Unselfish forbearance and inclusiveness.

It was essential, as has been said, that men whose prejudices and instincts were different should live in the same church and eat at the same love feast. This would require a large-hearted and unselfish self-control. Formerly, as in Syria and Palestine, it was the Jews who occupied the position of vantage in the Christian communities, and were not disposed to tolerate the ways of the Gentiles. Now the tables are turned, and the Gentiles are in the majority. The danger is now that those whose instincts are Gentile should bear hardly upon the minority whose prejudices are more or less Jewish. Such St. Paul anticipates, or knows from Priscilla and Aquila, will be the danger among the Roman Christians. Formerly Judaic narrowness had been a formidable danger. It had developed a most perilous heresy, and St. Paul had dealt with it as a deadly poison. Now what remained of Jewish feeling was a weakness to be generously borne with. It affords St. Paul an opportunity of falling back on the general principle, that the measure of Christian strength and full-grown manhood is the readiness to bear the weaknesses of others.

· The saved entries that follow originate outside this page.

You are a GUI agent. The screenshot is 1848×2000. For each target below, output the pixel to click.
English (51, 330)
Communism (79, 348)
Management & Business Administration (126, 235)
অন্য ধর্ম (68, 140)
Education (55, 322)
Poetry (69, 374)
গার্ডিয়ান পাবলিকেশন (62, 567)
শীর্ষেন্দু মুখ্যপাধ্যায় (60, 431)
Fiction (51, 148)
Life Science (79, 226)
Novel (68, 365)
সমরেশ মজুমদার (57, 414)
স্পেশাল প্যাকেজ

To be told he must not use his normal liberty, must not eat his usual meal or drink his usual cup of wine, because it might scandalize some Christian with the ascetic prejudices of an Essene, or even induce him to do the same against his own conscience—to be told this was annoying to a man who held the 'strong' Christian conviction that all kinds of food were indifferently allowable. The weak scruple of his brother Christian had become an annoying burden of self-denial and self-restraint laid on himself. But this, St. Paul says, is how Christian strength—whether it be the moral strength of clear convictions, or any other sort of faculty[[1]]—must show itself, in readiness to suffer on account of other people's deficiencies, in not resenting the restraints they lay on us, in not expecting to do as we please, but being ready to accommodate ourselves to our neighbour's tastes where it is for his good. That is what our great example did. Plainly His whole human life was putting Himself under the restraints which our weaknesses and narrownesses and slownesses laid on Him. The righteous man in the psalm complains that he has to bear all the reproaches of God which impatient and rebellious Israelites might utter; and that is the picture of Christ bearing our infirmities. (The reproaches which fell on Him were for the very largeness of His love; 'because He received sinners,' and because He received them on the Sabbaths as well as on other days. They were reproaches of God, like Jonah's, because He was too forbearing, too generous.)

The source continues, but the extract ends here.